** Work to be completed **
Everything from the line with "The image size" to the last line of the listing must be retyped exactly, both ends included, with the pictures dropped.

** Extracted material **
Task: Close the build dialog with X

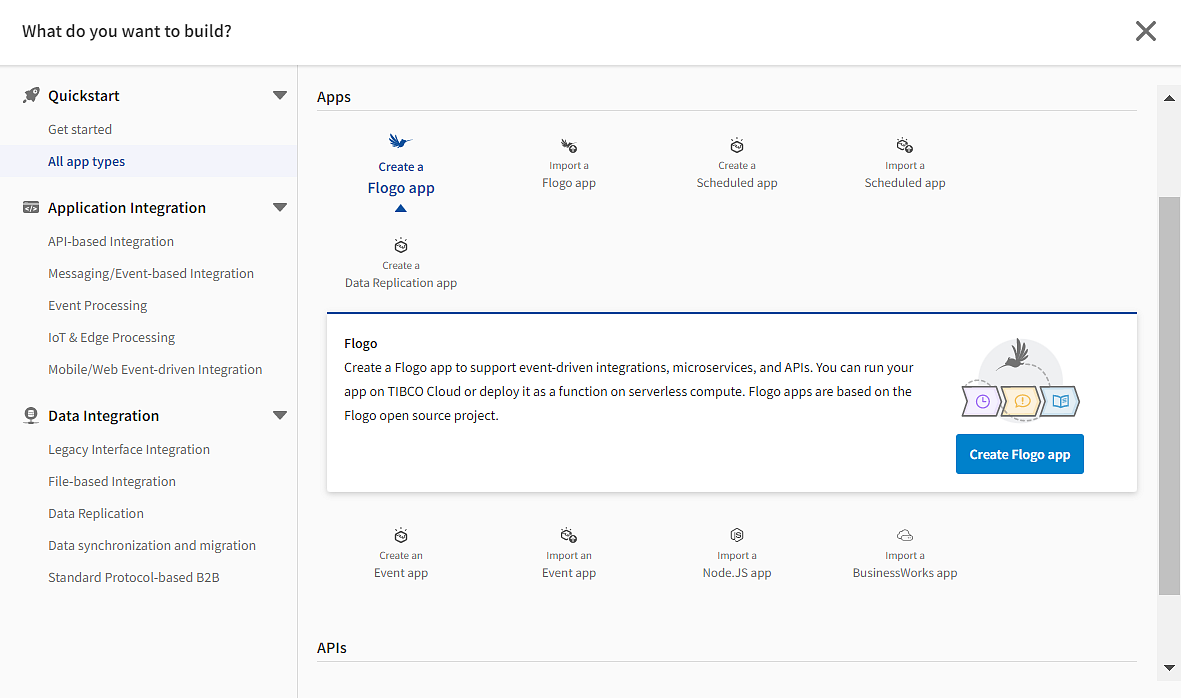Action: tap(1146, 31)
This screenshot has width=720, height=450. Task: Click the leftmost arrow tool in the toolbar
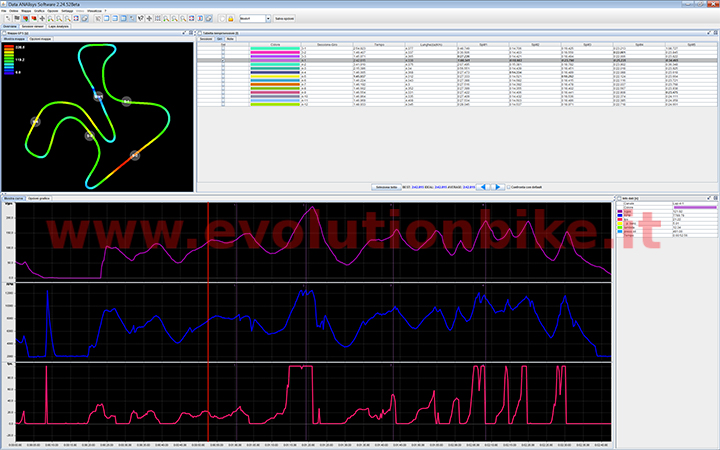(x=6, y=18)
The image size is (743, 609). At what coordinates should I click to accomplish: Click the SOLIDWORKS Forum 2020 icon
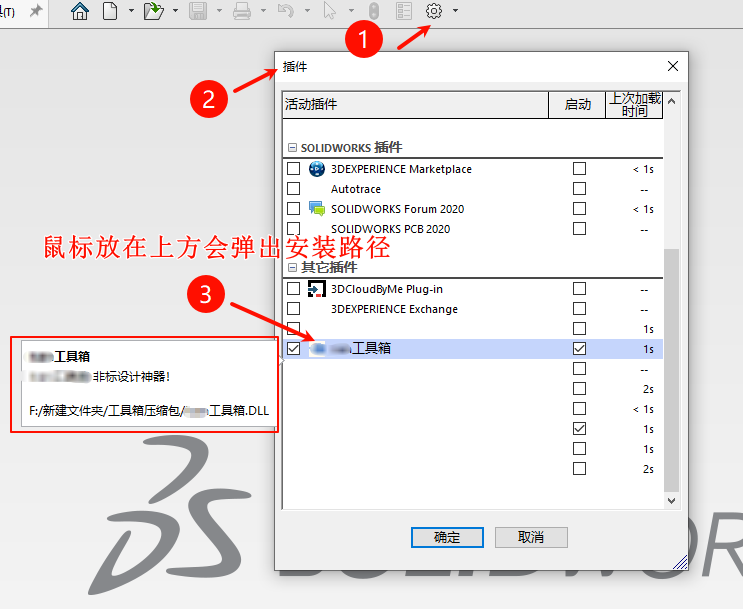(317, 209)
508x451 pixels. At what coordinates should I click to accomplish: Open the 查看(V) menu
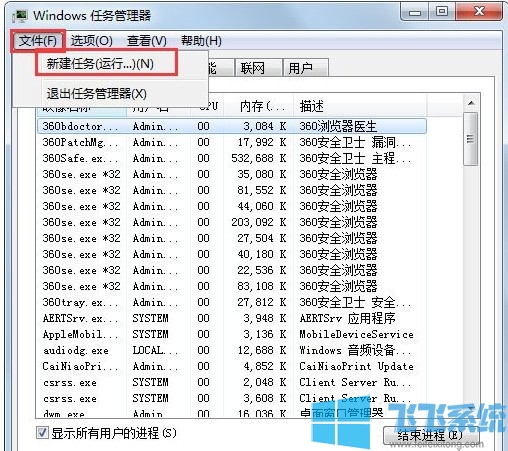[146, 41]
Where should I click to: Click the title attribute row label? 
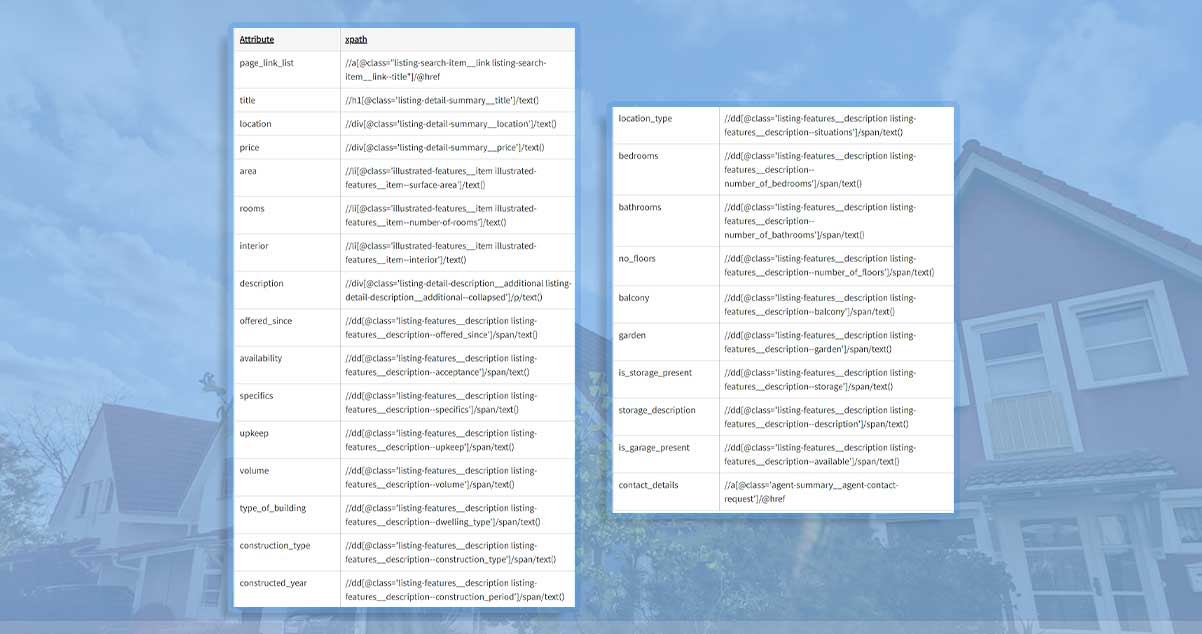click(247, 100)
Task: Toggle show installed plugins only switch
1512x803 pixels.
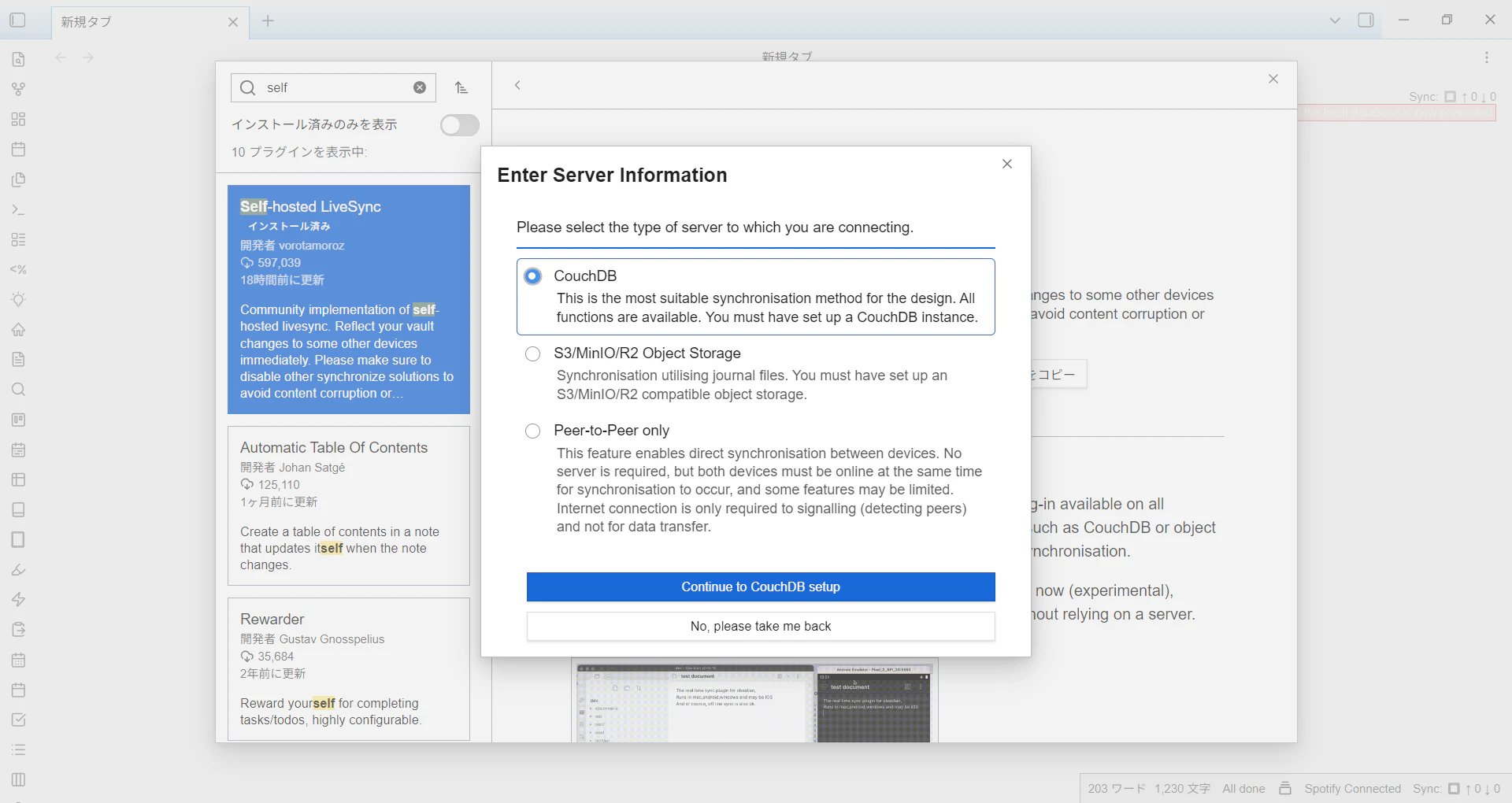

** Solution to this exercise **
The image size is (743, 609). At what coordinates should I click to accomplish: Click the SOLIDWORKS Forum 2020 icon
(317, 209)
508x451 pixels. At what coordinates should I click to accomplish: Open the 查看(V) menu
[146, 41]
Where should I click to: Click the title attribute row label? 
click(247, 100)
Task: Toggle show installed plugins only switch
1512x803 pixels.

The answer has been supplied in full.